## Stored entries
# # # #

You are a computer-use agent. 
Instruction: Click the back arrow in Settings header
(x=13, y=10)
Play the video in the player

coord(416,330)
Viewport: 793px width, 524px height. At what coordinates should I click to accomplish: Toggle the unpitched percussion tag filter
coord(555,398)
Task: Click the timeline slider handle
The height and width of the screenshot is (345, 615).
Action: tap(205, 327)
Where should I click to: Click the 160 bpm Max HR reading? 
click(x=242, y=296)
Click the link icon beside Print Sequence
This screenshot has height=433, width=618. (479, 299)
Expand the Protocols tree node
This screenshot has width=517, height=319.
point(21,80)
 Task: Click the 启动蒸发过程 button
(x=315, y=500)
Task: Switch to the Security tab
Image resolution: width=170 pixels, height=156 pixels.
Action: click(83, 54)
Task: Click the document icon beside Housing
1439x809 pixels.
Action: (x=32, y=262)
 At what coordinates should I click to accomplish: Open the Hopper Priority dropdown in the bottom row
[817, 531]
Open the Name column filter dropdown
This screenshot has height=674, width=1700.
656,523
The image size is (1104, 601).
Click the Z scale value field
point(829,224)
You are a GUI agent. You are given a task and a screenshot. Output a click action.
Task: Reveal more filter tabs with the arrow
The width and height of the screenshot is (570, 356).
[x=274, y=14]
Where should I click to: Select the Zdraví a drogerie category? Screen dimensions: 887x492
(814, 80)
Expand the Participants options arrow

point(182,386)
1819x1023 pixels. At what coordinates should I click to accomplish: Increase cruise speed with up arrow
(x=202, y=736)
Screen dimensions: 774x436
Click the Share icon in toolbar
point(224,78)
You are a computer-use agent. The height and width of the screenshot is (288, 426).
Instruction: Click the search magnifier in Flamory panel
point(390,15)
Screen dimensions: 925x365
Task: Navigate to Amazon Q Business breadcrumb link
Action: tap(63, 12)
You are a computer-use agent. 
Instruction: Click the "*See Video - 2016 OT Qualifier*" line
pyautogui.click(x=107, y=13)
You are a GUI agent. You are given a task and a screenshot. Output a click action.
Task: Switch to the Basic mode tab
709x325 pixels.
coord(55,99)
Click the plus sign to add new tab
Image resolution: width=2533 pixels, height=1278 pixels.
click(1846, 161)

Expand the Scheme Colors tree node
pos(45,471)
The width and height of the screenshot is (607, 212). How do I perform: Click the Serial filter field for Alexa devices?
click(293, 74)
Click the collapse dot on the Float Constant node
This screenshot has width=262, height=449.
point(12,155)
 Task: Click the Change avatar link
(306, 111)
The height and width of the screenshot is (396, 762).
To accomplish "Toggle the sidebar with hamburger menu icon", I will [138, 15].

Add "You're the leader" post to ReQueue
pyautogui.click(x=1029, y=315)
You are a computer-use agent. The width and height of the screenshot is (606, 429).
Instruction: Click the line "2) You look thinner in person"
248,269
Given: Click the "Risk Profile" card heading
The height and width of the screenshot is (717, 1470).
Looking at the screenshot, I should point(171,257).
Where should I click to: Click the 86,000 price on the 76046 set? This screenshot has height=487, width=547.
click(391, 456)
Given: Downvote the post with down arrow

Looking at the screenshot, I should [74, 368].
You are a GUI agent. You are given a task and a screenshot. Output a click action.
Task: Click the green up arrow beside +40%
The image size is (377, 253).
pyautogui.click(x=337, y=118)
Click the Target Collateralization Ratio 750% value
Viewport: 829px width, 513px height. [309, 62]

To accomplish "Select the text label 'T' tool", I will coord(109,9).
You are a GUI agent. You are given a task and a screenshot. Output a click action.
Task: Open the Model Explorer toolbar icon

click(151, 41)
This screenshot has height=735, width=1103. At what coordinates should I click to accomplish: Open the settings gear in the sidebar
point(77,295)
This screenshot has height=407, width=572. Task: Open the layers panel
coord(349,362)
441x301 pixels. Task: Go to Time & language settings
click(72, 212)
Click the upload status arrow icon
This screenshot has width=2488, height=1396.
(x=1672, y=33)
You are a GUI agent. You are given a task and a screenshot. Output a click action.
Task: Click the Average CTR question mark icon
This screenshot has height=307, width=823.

# # # #

## What you are asked to do
Rewrite the rows above as a JSON list of strings, one string per line, skipping blank lines.

## Response below
[
  "You are a computer-use agent. ",
  "Instruction: Click the back arrow in Settings header",
  "(x=13, y=10)",
  "Play the video in the player",
  "coord(416,330)",
  "Viewport: 793px width, 524px height. At what coordinates should I click to accomplish: Toggle the unpitched percussion tag filter",
  "coord(555,398)",
  "Task: Click the timeline slider handle",
  "The height and width of the screenshot is (345, 615).",
  "Action: tap(205, 327)",
  "Where should I click to: Click the 160 bpm Max HR reading? ",
  "click(x=242, y=296)",
  "Click the link icon beside Print Sequence",
  "This screenshot has height=433, width=618. (479, 299)",
  "Expand the Protocols tree node",
  "This screenshot has width=517, height=319.",
  "point(21,80)",
  " Task: Click the 启动蒸发过程 button",
  "(x=315, y=500)",
  "Task: Switch to the Security tab",
  "Image resolution: width=170 pixels, height=156 pixels.",
  "Action: click(83, 54)",
  "Task: Click the document icon beside Housing",
  "1439x809 pixels.",
  "Action: (x=32, y=262)",
  " At what coordinates should I click to accomplish: Open the Hopper Priority dropdown in the bottom row",
  "[817, 531]",
  "Open the Name column filter dropdown",
  "This screenshot has height=674, width=1700.",
  "656,523",
  "The image size is (1104, 601).",
  "Click the Z scale value field",
  "point(829,224)",
  "You are a GUI agent. You are given a task and a screenshot. Output a click action.",
  "Task: Reveal more filter tabs with the arrow",
  "The width and height of the screenshot is (570, 356).",
  "[x=274, y=14]",
  "Where should I click to: Select the Zdraví a drogerie category? Screen dimensions: 887x492",
  "(814, 80)",
  "Expand the Participants options arrow",
  "point(182,386)",
  "1819x1023 pixels. At what coordinates should I click to accomplish: Increase cruise speed with up arrow",
  "(x=202, y=736)",
  "Screen dimensions: 774x436",
  "Click the Share icon in toolbar",
  "point(224,78)",
  "You are a computer-use agent. The height and width of the screenshot is (288, 426).",
  "Instruction: Click the search magnifier in Flamory panel",
  "point(390,15)",
  "Screen dimensions: 925x365",
  "Task: Navigate to Amazon Q Business breadcrumb link",
  "Action: tap(63, 12)",
  "You are a computer-use agent. ",
  "Instruction: Click the \"*See Video - 2016 OT Qualifier*\" line",
  "pyautogui.click(x=107, y=13)",
  "You are a GUI agent. You are given a task and a screenshot. Output a click action.",
  "Task: Switch to the Basic mode tab",
  "709x325 pixels.",
  "coord(55,99)",
  "Click the plus sign to add new tab",
  "Image resolution: width=2533 pixels, height=1278 pixels.",
  "click(1846, 161)",
  "Expand the Scheme Colors tree node",
  "pos(45,471)",
  "The width and height of the screenshot is (607, 212). How do I perform: Click the Serial filter field for Alexa devices?",
  "click(293, 74)",
  "Click the collapse dot on the Float Constant node",
  "This screenshot has width=262, height=449.",
  "point(12,155)",
  " Task: Click the Change avatar link",
  "(306, 111)",
  "The height and width of the screenshot is (396, 762).",
  "To accomplish \"Toggle the sidebar with hamburger menu icon\", I will [138, 15].",
  "Add \"You're the leader\" post to ReQueue",
  "pyautogui.click(x=1029, y=315)",
  "You are a computer-use agent. The width and height of the screenshot is (606, 429).",
  "Instruction: Click the line \"2) You look thinner in person\"",
  "248,269",
  "Given: Click the \"Risk Profile\" card heading",
  "The height and width of the screenshot is (717, 1470).",
  "Looking at the screenshot, I should point(171,257).",
  "Where should I click to: Click the 86,000 price on the 76046 set? This screenshot has height=487, width=547.",
  "click(391, 456)",
  "Given: Downvote the post with down arrow",
  "Looking at the screenshot, I should [74, 368].",
  "You are a GUI agent. You are given a task and a screenshot. Output a click action.",
  "Task: Click the green up arrow beside +40%",
  "The image size is (377, 253).",
  "pyautogui.click(x=337, y=118)",
  "Click the Target Collateralization Ratio 750% value",
  "Viewport: 829px width, 513px height. [309, 62]",
  "To accomplish \"Select the text label 'T' tool\", I will coord(109,9).",
  "You are a GUI agent. You are given a task and a screenshot. Output a click action.",
  "Task: Open the Model Explorer toolbar icon",
  "click(151, 41)",
  "This screenshot has height=735, width=1103. At what coordinates should I click to accomplish: Open the settings gear in the sidebar",
  "point(77,295)",
  "This screenshot has height=407, width=572. Task: Open the layers panel",
  "coord(349,362)",
  "441x301 pixels. Task: Go to Time & language settings",
  "click(72, 212)",
  "Click the upload status arrow icon",
  "This screenshot has width=2488, height=1396.",
  "(x=1672, y=33)",
  "You are a GUI agent. You are given a task and a screenshot. Output a click action.",
  "Task: Click the Average CTR question mark icon",
  "This screenshot has height=307, width=823."
]